Given all the benefits of the personal loan in this scenario, and how it dovetails with his advice to build Emergency Fund savings and pay down debt as a priority, it is difficult for me to understand why Dave Ramsey insists this is a bad choice. He could advise to be extra cautious, to cease using your credit cards, or even close them, to protect against using them and getting into debt again.
No matter how you get out of debt, it is up to you to avoid falling into debt again. You can do it! If you need to, cut up your cards or lock them away where you don’t have access to them.
Don't make any decision without doing the math. See what rate you qualify for by shopping for a debt consolidation loan. Take the monthly Snowball payment Dave recommends and see what would happen if you repaid the debt in Snowball and in paying the loan. If your savings are huge, what will you do?
Which Line Do You Choose?
If you were the person with $22,000 in credit card debt and there were two lines, one for people who choose to pay back $32,765 and one for people to choose to pay back $26,374, which line would you get in? Remember, you are making the same size monthly payment in each line. I know which line I would be in- the long line!!!

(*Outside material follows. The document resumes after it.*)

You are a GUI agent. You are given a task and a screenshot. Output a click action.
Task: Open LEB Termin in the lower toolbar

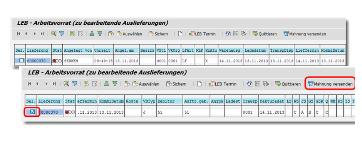coord(223,84)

If you answer that, knowing yourself, you are better off following Dave's advice to the letter, even if it costs you thousands of dollars more, at least you are making a thoughtful decision. I don't doubt that some people want the security of following Dave's system to the letter for it to work.
You may choose, however, to take the savings and do something smart with them. Why not do something Dave also holds dear, fund your Emergency Savings account? You can find a good use for that much money, using it responsibly, in a way that promotes your overall financial health, not in a way that sucks you back into debt.
Dealing with debt
Mortgages, credit cards, student loans, personal loans, and auto loans are common types of debts. According to the NY Federal Reserve total household debt as of Q2 2022 was $16.15 trillion. Housing debt totaled $11.71 trillion and non-housing debt was $4.45 trillion.
A significant percentage of people in the US are struggling with monthly payments and about 26% of households in the United States have debt in collections. According to data gathered by Urban.org from a sample of credit reports, the median debt in collections is $1,739. Credit card debt is prevalent and 3% have delinquent or derogatory card debt. The median debt in collections is $422.
Collection and delinquency rates vary by state. For example, in North Carolina, 15% have student loan debt. Of those holding student loan debt, 8% are in default. Auto/retail loan delinquency rate is 4%.
Avoiding collections isn’t always possible. A sudden loss of employment, death in the family, or sickness can lead to financial hardship. Fortunately, there are many ways to deal with debt including an aggressive payment plan, debt consolidation loan, or a negotiated settlement.